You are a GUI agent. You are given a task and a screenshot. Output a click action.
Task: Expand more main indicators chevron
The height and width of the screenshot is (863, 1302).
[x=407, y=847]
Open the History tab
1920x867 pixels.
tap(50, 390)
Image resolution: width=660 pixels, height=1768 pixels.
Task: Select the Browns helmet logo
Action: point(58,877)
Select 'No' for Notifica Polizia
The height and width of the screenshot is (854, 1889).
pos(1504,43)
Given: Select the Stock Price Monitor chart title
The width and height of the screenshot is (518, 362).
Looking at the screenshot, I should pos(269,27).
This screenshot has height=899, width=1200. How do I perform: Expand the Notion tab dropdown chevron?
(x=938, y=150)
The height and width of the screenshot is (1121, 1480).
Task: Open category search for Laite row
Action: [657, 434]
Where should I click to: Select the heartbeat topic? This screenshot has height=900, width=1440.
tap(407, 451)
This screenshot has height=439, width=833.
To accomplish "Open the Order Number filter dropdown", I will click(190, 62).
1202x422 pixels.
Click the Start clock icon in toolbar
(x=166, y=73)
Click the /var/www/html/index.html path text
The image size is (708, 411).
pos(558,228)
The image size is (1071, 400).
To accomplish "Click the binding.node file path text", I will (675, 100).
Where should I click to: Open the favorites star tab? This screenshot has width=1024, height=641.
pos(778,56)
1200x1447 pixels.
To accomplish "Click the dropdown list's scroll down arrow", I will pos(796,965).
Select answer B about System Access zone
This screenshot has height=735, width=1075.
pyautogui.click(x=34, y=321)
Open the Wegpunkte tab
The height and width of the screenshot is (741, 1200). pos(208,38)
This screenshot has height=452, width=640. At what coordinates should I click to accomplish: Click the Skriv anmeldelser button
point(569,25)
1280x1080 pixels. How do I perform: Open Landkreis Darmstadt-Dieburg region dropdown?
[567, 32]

:: What is being asked ::
From the first line to the last, copy the records exactly as they appear above.

:: Response to the task ::
You are a GUI agent. You are given a task and a screenshot. Output a click action.
Task: Expand more main indicators chevron
The height and width of the screenshot is (863, 1302).
[x=407, y=847]
Open the History tab
1920x867 pixels.
tap(50, 390)
Image resolution: width=660 pixels, height=1768 pixels.
Task: Select the Browns helmet logo
Action: point(58,877)
Select 'No' for Notifica Polizia
The height and width of the screenshot is (854, 1889).
pos(1504,43)
Given: Select the Stock Price Monitor chart title
The width and height of the screenshot is (518, 362).
Looking at the screenshot, I should pos(269,27).
This screenshot has height=899, width=1200. How do I perform: Expand the Notion tab dropdown chevron?
(x=938, y=150)
The height and width of the screenshot is (1121, 1480).
Task: Open category search for Laite row
Action: [657, 434]
Where should I click to: Select the heartbeat topic? This screenshot has height=900, width=1440.
tap(407, 451)
This screenshot has height=439, width=833.
To accomplish "Open the Order Number filter dropdown", I will click(190, 62).
1202x422 pixels.
Click the Start clock icon in toolbar
(x=166, y=73)
Click the /var/www/html/index.html path text
The image size is (708, 411).
pos(558,228)
The image size is (1071, 400).
To accomplish "Click the binding.node file path text", I will (675, 100).
Where should I click to: Open the favorites star tab? This screenshot has width=1024, height=641.
pos(778,56)
1200x1447 pixels.
To accomplish "Click the dropdown list's scroll down arrow", I will pos(796,965).
Select answer B about System Access zone
This screenshot has height=735, width=1075.
pyautogui.click(x=34, y=321)
Open the Wegpunkte tab
The height and width of the screenshot is (741, 1200). pos(208,38)
This screenshot has height=452, width=640. At what coordinates should I click to accomplish: Click the Skriv anmeldelser button
point(569,25)
1280x1080 pixels. How do I perform: Open Landkreis Darmstadt-Dieburg region dropdown?
[567, 32]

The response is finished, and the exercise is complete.